Extending the “Coast” Guard
When talk turns to the United States Coast Guard, to those not in the know the assumption is activities are confined to water and air patrol in and around the physical coastlines of the United States. But as Admiral Karl Schultz, Commandant of the U.S. Coast Guard, explains, the modern United States Coast Guard is mobile and global, a part of the Department of Homeland Security tasked to work around the world to help intercept potential threats before they show up on the doorstep of the country.
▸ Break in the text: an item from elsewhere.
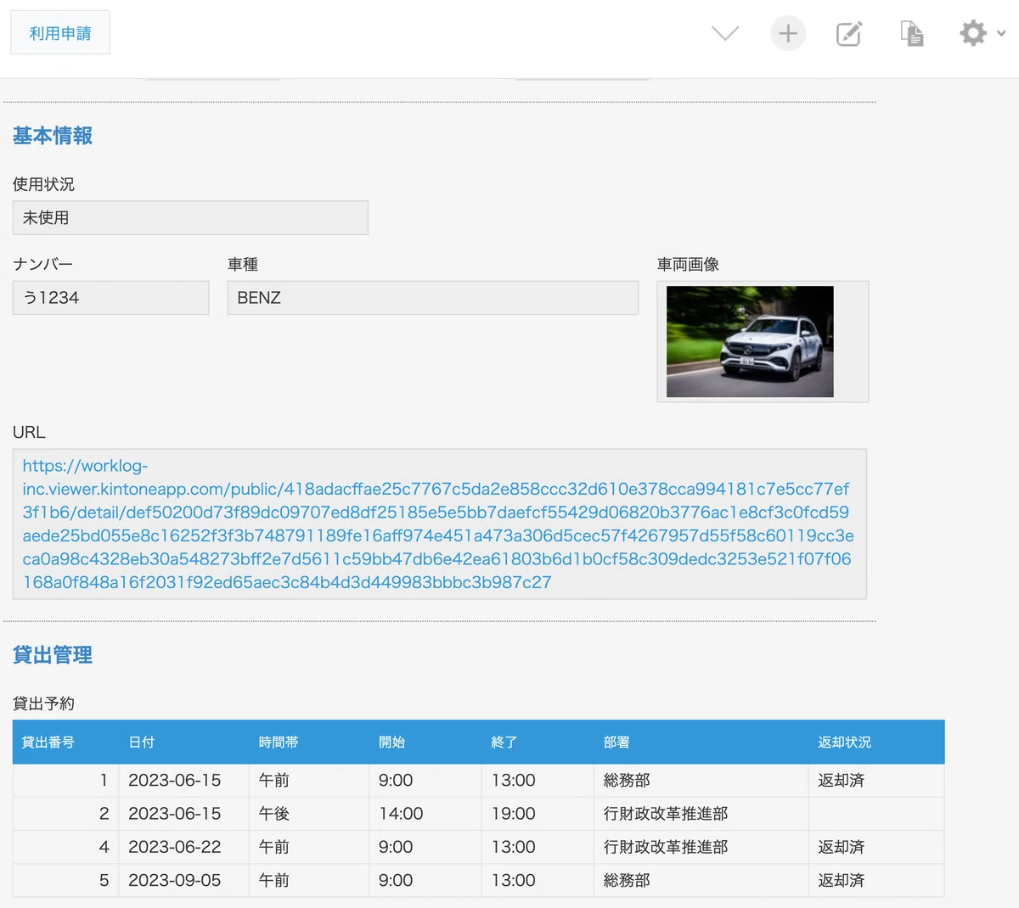
Task: Open the worklog-inc kintoneapp URL link
Action: (437, 524)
“The appetite for Coast Guard services in that space is unprecedented – which is a good problem to have as a Commandant – but we have to translate that into resource dollars,” said Admiral Schultz. “We are supporting the combatant commanders on a daily basis. I think we are best positioned where we are in DHS, I think that’s a good fit and we are 15 years into that relationship. But there’s a high demand for our services there.” He explains.
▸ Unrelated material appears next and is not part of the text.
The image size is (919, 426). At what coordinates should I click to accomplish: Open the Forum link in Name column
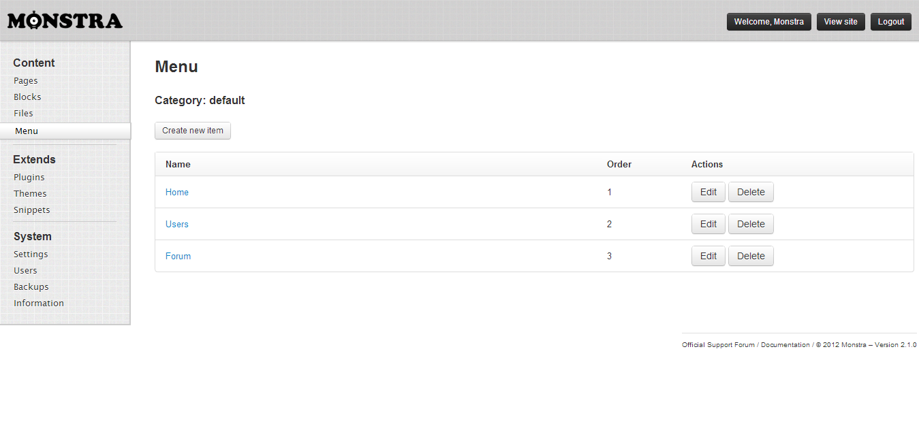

•North: We are the face of the U.S. government in the Arctic, which is an increasing accessible and competitive space. We conduct presidential security in the Capital region, with a National Capital Region Air Defense Mission, that keeps the air bubble for low, slow flyers around the Capitol region on a daily; that’s 24/7/365 zero-fail mission. We support detention operation in Guantanamo with a port security unit. We support military war efforts abroad.
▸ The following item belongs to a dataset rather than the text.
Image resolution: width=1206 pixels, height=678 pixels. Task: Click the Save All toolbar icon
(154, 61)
•South: In the south it’s the drug enforcement, counter narcotics missions. It’s humanitarian assistance and disaster response in the Caribbean basin, and paying a lot of attention to maritime migration.

•Pacific: Here the Coast Guard does a lot of international maritime training with the Indonesians, the Malaysians and the Philippines, which are building their coast guards (to, in part address an) “assertive China.”

•The Middle East: “In the CentComm area I’ve got 250 Coast Guardsmen that work for the NavCen commander – that’s the Fifth Fleet under US Central Commander – and there on the Arabian Gulf, six patrol boats. We’ve got an international training element there, the MET: Maritime Engagement Team – that trains the coalition partners in the region. We’ve got a high end tactical, what we call Advance Interdiction team, that is interchangeable with Navy SEALS.

“Your Coast Guard under that national defense umbrella is globally deployed every day supporting the geographic combatant commanders, supporting the secretary from border security, pushing the borders out,” said Admiral Schultz. “When you look at the conversations we as a nation about the Southwest border, the work that the Coast Guard does 1500 miles from the United States off the north coast of Columbia, the coast of Ecuador, and the deep Caribbean basin, it’s those drugs that arrive in the Central American quarter, and Mexico to an increasing degree, that have the corrosive effect on the local governments. They create instability that drives the violence that forces folks like ourselves with kids to send them off as smugglers who try to get to the United States. If we can stem the flow of those drugs here, that’s a place that’s less political, there’s no violence – we take a thousand kilograms of drug off the water, hundreds of miles out near the Galapagos, you’ve sort of broke that chain of the violence and instability. So I think that part of our work is very important to that conversation. Sometimes you don’t hear that, but to me that’s the push factor – that’s the away game – and I think the Coast Guard is absolutely a key part of the Department of Homeland Security’s efforts there.”